Sarah reminds me of a Sarah I knew in college, who preferred lounging around and watching WWE matches instead of doing school things. I guess I'm just more drawn to Karen since I like cute things. :3


----------



## Rabbit-masked-man (Mar 2, 2016)

Sforzie said:


> I kind of want to see a green wyvern wearing a jaunty little eyepatch now. Hmm.
> 
> Sarah reminds me of a Sarah I knew in college, who preferred lounging around and watching WWE matches instead of doing school things. I guess I'm just more drawn to Karen since I like cute things. :3



That is pretty much the perfect description of Sarah, really. Well, Sarah works out, too, of course. She needs to keep up her physique somehow.

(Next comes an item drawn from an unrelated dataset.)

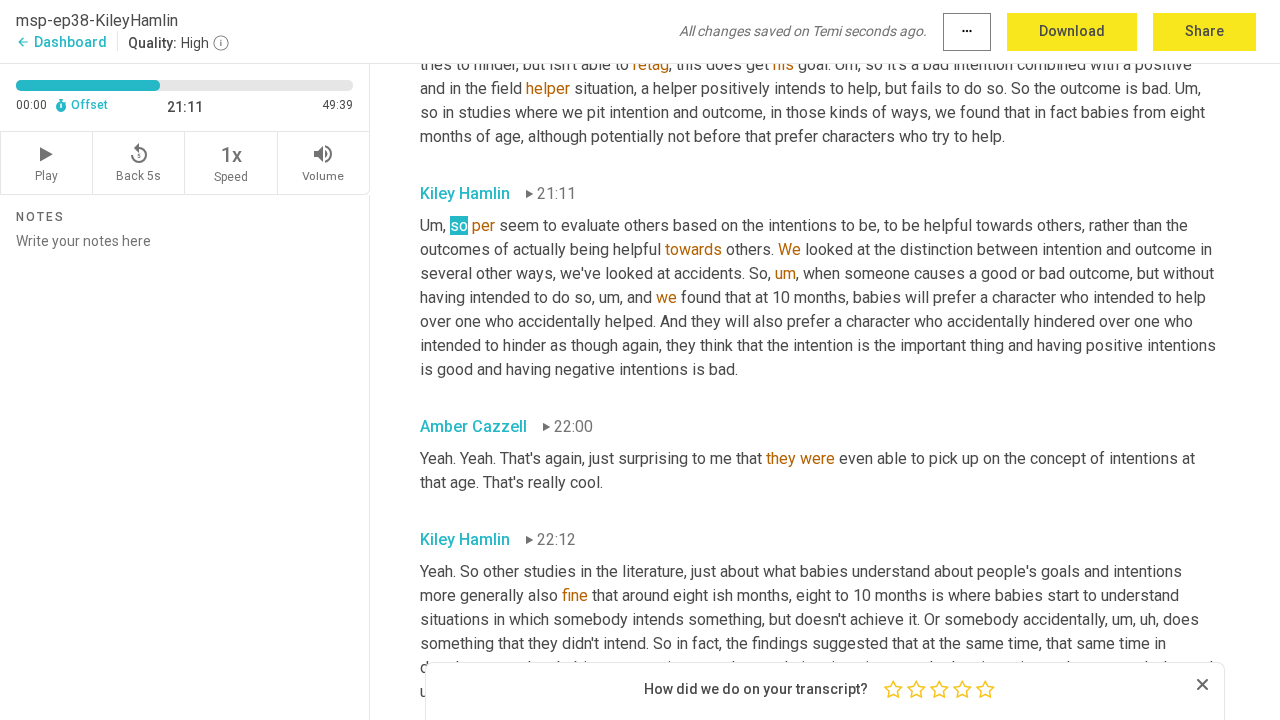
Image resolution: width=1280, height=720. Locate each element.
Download (1072, 31)
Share (1204, 31)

Karen was designed to be the cuter and more charismatic one, but I have a friend who thinks Sarah is the hotter one.


----------



## Sforzie (Mar 2, 2016)

Design wise (from what I saw in your gallery), the girls remind me somewhat of the main characters from the old anime Dirty Pair. Except, you know, as cats. Hopefully Sarah and Karen are better at whatever jobs they do! ^^;


----------



## Ashkay Snowhunter (Mar 2, 2016)

Seems pretty interesting so far. It gives me that Borderlands feel.


----------



## Rabbit-masked-man (Mar 2, 2016)

Sforzie said:


> Design wise (from what I saw in your gallery), the girls remind me somewhat of the main characters from the old anime Dirty Pair. Except, you know, as cats. Hopefully Sarah and Karen are better at whatever jobs they do! ^^;



Tbh, I've never actually watched dirty pair, but I've been meaning to check it out. But I know OF dirty pair and can say that the outfits are a bit of an indirect inspiration. 

Honestly, they are more inspired by Fred Perry's Gold Digger.


----------



## Strangeguy32000 (Mar 5, 2016)

Nice. It's kind of got a post-apocalyptic feel to it, but like if society had just started on an irreversible downward spiral rather than the hard "After" we usually see.
Keep up the good work!


----------



## Owleri (Mar 6, 2016)

I really like those wyverns~
This looks very interesting so far, the characters look really fun c:


----------



## LightBreakerEGX (Mar 12, 2016)

Bounty hunting is a dangerous thing, if it's a dead or alive kind of job, I got a friend who could make a rather "especially brutal" Hand Cannon for ya


----------